• AIM OF THE EXERCISE:
Search the entries for the word "list" and return every line where it is found.

• AVAILABLE RECORDS:

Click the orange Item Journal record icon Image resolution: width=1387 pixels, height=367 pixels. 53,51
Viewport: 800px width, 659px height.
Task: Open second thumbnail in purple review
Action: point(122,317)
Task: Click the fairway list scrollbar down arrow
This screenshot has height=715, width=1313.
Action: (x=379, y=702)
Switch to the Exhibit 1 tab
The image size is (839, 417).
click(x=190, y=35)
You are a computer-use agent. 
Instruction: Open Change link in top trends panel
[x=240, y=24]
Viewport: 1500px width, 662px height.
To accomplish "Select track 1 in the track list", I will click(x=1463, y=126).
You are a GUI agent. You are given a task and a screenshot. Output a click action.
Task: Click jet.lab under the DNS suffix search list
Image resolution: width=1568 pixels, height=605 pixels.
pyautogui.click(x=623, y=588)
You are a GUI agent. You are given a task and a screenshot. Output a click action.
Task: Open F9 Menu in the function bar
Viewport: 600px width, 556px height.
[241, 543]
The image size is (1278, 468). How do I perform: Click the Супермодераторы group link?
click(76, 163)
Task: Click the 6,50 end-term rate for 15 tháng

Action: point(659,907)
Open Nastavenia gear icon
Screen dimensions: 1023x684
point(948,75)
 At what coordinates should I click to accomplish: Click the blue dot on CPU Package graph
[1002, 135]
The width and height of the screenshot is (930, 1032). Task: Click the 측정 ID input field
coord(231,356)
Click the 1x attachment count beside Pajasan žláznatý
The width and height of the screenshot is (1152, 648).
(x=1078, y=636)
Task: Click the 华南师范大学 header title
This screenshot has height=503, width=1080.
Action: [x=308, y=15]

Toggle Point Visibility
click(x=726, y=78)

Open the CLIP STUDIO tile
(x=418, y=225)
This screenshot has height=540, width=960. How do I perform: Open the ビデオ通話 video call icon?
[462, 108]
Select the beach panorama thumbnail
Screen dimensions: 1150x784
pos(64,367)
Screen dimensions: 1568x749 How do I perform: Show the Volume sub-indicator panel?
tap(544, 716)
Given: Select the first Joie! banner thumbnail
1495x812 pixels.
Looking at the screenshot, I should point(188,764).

• ANSWER:
Task: Click the fairway list scrollbar down arrow
To accomplish "Select track 1 in the track list", I will click(x=1463, y=126).
Task: Click jet.lab under the DNS suffix search list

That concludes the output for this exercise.